- _Assignment A_: Name every person identified by name in the commentary on premature infant care.
- _Assignment B_: Write the next paragraph of the commentary on premature infant care, continuing from its final sentence.

One of the week’s stable of “government healthcare systems are evil” headline hits on the Drudge Report was this heartbreaker about a mother named Sarah Capewell pleading for UK doctors to save her 21 week-old preemie.
The doctors, playing right to Drudge’s surface-level script of heartless, conscience-free bureaucrats, refused, allowing the two-hour old infant to die. The horrified mother is now suing for a change in the country’s medical guidelines, demanding that all premature infants be afforded emergency care, at the very least on maternal request.
But as always, look a little deeper, ruminate a little more, and the story becomes one of those deep ethical dilemmas that’s not at all well-served or represented by a passing partisan summary.
What we have here is a clash between a mindset of singular heroics and the statistical reality of what any given set of “standard” policies will result in. Capewell and her allies, like MP Tony Wright, point to rare cases like that of Amillia Taylor, a preemie that survived after being born at only 21 weeks herself (the doctors in that case misjudged her gestational age, and made efforts they otherwise would not have).

- _Entries supplied_:
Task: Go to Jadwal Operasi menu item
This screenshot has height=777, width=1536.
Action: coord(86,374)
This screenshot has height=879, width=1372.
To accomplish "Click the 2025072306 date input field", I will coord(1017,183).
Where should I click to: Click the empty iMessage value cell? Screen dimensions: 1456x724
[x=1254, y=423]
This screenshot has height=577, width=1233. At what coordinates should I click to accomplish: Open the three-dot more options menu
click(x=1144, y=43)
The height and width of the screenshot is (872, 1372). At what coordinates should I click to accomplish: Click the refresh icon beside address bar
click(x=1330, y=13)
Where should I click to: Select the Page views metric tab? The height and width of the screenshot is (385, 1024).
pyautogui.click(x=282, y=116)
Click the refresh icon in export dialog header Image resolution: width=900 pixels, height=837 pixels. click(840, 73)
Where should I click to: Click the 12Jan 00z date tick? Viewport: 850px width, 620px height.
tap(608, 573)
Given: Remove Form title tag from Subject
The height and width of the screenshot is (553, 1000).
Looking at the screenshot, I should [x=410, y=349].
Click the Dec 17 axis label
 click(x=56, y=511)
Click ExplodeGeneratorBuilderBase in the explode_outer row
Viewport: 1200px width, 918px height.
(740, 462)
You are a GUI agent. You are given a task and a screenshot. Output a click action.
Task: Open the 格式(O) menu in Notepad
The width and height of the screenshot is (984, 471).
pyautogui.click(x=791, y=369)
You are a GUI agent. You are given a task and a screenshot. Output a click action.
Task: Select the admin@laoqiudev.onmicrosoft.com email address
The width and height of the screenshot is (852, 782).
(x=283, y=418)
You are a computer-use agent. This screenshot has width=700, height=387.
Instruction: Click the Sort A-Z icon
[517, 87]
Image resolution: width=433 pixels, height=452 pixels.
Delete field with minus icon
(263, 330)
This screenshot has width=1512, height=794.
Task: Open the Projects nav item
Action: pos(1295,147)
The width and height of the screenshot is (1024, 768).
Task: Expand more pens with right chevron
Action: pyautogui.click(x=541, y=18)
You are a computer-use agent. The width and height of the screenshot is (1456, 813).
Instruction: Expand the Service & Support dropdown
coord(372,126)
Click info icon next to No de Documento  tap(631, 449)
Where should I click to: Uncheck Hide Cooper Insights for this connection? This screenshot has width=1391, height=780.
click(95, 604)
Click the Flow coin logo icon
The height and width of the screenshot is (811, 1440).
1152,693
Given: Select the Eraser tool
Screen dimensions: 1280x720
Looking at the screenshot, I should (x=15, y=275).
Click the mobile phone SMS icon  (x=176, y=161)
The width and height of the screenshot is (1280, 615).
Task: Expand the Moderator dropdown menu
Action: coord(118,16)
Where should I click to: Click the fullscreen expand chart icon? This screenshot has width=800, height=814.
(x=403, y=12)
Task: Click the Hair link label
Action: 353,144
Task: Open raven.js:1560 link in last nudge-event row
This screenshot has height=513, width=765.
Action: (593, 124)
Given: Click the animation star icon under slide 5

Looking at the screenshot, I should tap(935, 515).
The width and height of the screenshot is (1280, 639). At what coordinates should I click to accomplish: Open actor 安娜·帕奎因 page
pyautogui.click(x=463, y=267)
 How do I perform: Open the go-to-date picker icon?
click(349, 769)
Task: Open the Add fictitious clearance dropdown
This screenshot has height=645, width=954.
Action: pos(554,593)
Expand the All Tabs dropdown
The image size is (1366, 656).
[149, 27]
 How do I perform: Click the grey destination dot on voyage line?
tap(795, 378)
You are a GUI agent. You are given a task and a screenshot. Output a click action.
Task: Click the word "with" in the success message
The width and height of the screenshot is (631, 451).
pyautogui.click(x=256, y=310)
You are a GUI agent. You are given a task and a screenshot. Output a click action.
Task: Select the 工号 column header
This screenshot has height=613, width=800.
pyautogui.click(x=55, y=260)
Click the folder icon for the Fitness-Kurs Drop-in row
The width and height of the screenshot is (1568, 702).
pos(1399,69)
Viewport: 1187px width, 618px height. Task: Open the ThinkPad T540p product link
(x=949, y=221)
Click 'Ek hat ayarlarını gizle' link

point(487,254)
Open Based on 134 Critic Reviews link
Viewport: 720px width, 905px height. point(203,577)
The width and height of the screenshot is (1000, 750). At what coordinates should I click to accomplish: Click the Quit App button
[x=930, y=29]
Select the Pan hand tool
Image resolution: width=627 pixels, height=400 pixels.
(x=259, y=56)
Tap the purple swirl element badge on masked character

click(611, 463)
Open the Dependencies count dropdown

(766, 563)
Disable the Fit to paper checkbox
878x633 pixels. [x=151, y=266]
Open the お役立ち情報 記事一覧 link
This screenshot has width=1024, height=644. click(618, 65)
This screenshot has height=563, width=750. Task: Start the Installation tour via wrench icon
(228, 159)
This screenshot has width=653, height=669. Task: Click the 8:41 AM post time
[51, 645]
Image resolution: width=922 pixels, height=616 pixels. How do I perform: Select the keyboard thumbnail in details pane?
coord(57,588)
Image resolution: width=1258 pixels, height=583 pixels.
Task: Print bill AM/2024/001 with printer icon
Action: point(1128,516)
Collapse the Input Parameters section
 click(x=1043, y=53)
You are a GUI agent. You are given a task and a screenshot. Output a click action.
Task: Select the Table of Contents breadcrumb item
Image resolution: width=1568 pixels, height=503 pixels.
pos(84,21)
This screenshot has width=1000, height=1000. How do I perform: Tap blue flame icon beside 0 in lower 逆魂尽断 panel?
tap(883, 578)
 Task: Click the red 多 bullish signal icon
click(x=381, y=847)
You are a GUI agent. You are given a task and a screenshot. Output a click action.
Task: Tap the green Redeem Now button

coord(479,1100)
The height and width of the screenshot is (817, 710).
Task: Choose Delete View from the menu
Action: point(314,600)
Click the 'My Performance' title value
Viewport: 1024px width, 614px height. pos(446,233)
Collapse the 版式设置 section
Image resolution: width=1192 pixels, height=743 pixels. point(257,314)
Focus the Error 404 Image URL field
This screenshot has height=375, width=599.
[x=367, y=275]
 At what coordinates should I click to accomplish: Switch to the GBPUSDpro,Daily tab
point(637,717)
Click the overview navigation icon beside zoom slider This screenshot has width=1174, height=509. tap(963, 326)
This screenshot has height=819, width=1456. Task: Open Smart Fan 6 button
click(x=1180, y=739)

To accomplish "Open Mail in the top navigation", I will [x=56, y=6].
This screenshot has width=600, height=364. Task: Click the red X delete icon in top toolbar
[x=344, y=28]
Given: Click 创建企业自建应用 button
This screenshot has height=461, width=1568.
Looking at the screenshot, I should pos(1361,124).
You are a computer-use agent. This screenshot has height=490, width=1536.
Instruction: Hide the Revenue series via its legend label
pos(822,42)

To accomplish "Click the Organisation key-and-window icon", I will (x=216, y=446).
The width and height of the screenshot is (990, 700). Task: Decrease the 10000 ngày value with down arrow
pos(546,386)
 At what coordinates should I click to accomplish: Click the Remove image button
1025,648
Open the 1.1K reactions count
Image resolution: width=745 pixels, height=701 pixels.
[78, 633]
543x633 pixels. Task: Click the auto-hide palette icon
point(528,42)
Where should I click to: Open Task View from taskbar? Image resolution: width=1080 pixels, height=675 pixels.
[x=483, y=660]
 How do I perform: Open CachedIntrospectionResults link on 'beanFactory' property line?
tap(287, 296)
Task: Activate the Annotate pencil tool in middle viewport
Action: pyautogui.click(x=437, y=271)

- _Exercise result A_: Sarah Capewell, Tony Wright, Amillia Taylor

- _Exercise result B_:
But therein lies the dilemma: they’re pointing to a miracle to define what should be regular practice. It is possible, as Capewell alleges, that medical science is wrong about this: that technology has improved since the last time anyone checked. That the Taylor case represents not a fluke, but a hidden possibility. Maybe, but at this point, decidedly unlikely.
Instead, as the Daily Mail article notes, most infants born prior to 23 weeks (the recommended cutoff in the UK) will not survive no matter what is done: heroic intervention in such cases results in prolonged and painful infections, organ failures, and so on: a very brief life, artificially prolonged only so that the infant can suffer a little longer. Even the preemies who do have a chance face the likelihood of severe physical and mental disabilities along with a similarly grim long-term prognosis.
And yet still: some do make it. Some, for whatever happy set of circumstances, might even make it mostly whole and healthy. There’s always a chance, no matter how slim, that we could be wrong about this one case. Or that some ingenious medical discovery or advance will suddenly swoop in and make things better. We can’t know if we don’t try. And that’s compelling enough for some. Can’t we make a policy that reflects hope? Affirms life?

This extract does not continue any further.